I am a person who does not like seafood and I usually sit inside most of the day (software engineer). I guess there are egg yolks or dairy products like cheese that also contains some but it seemingly wasn't enough for me.

Resulted visiting a doctor who did a blood test, saw I had critically low vitamin D level (~5 ng/ml). Gave high-dose supplements of 20 000 IU to take every day for up to a month and to touch some grass under the sun :D

After fixing vitamin D I did improve my diet more as well (added more vegetables that fixed few other micronutrients that were just slightly low). Combining that with more exercise gave my next big jump in health improvement. I think my diet is pretty close to typical paleo-type diet excluding fish.


I know mine was chronically low in Magnesium.
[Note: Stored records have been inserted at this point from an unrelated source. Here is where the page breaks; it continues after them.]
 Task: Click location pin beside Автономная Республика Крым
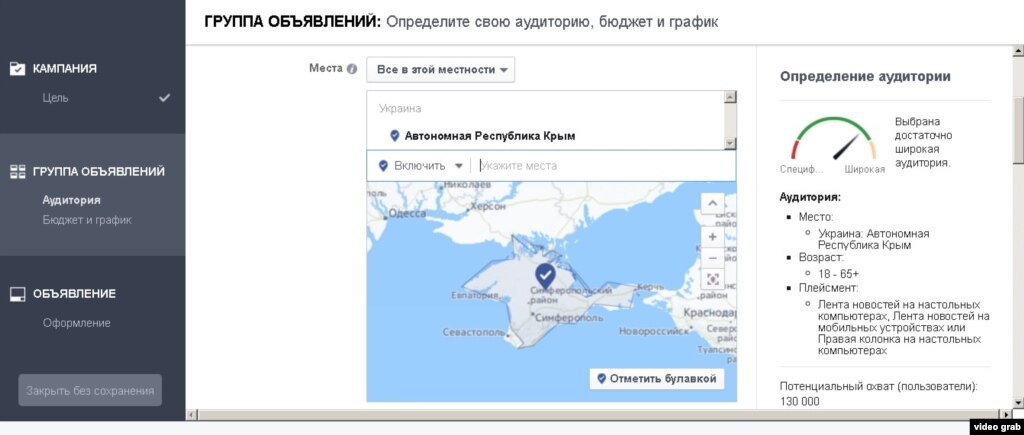[394, 136]
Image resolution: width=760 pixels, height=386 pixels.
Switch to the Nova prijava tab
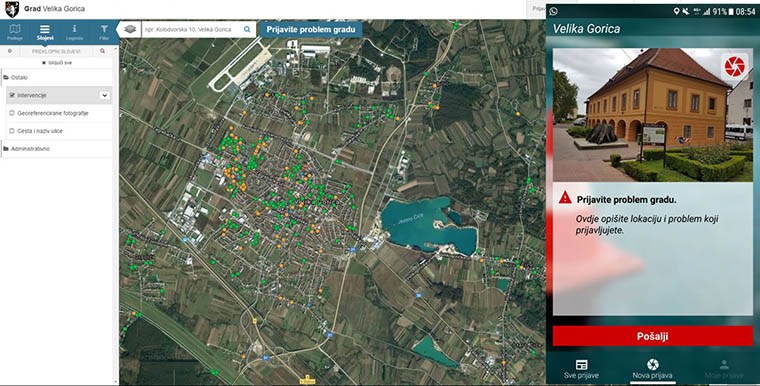[x=652, y=369]
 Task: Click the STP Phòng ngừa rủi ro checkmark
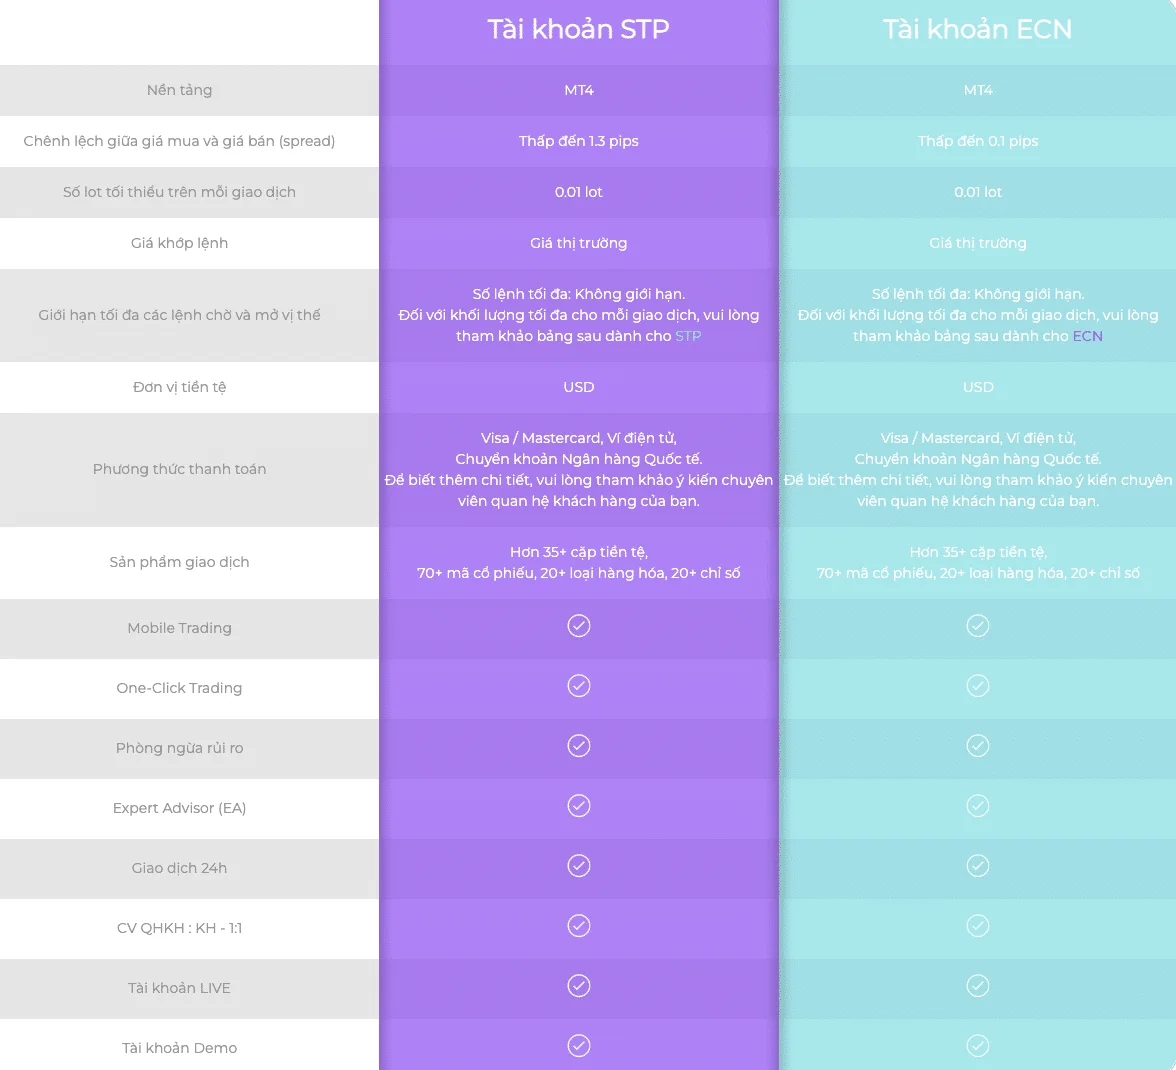578,745
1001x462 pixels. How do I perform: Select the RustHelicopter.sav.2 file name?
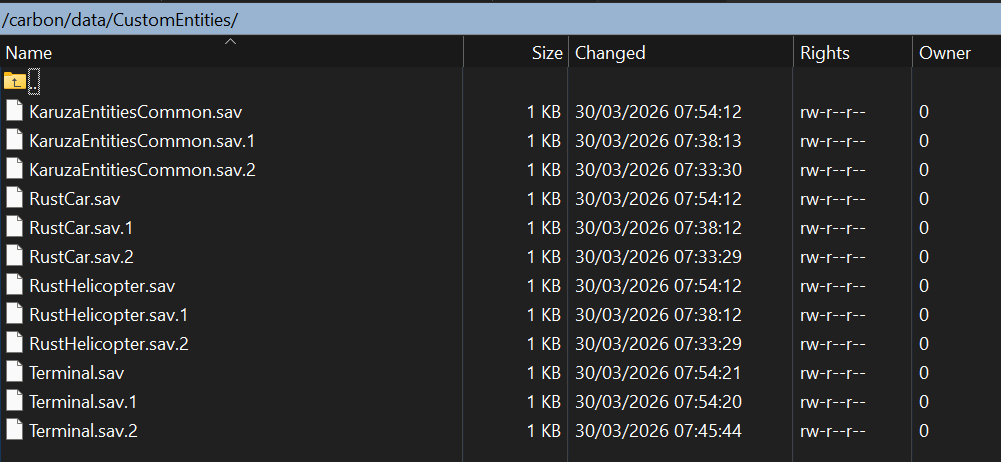pyautogui.click(x=109, y=343)
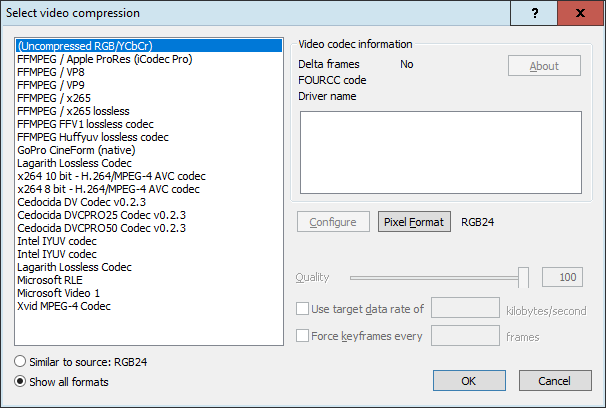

The first indicator which got my attention and pointed to a potential problem was that taking a multi vitamin would make me feel _much_ better than normal the next day.


taking a multi vitamin would make me feel _much_ better than normal the next day

My first comment is that I think this is why we have placebo-controlled double-blind studies.

My second is that I took a multi-vitamin for many years and I recommend caution in their use. For much of that time, when I went to the doctor for my yearly physical I would have elevated AST and ALT liver enzymes which is a marker of liver damage. All tests for typical causes of this (hepatitis, others) came up negative.

Finally my doctor asked if I took a multivitamin. I said yes and she told me to stop taking it. That was about 15 years ago and I have never had elevated liver enzymes since then.


Everyone should use a nutrition tracker like Cronometer for at least one day while they go about their normal diet.

It will show you nutritional holes in your diet like insufficient magnesium, vitamin C, zinc, etc that you can then fill with dietary solutions.

You also get to see what foods have what, it’s interesting. Like how one little prickly pear has 200% of your vitamin E needs.


> You also get to see what foods have what, it’s interesting. Like how one little prickly pear has 200% of your vitamin E needs.

Do you have a source for this (USDA FDC data and google-fu don't concur)? I'd love to have alternate options for Vit E besides almonds :). It's a fat soluble vitamin, available from nuts and nut oils - vegetable sources are harder to find.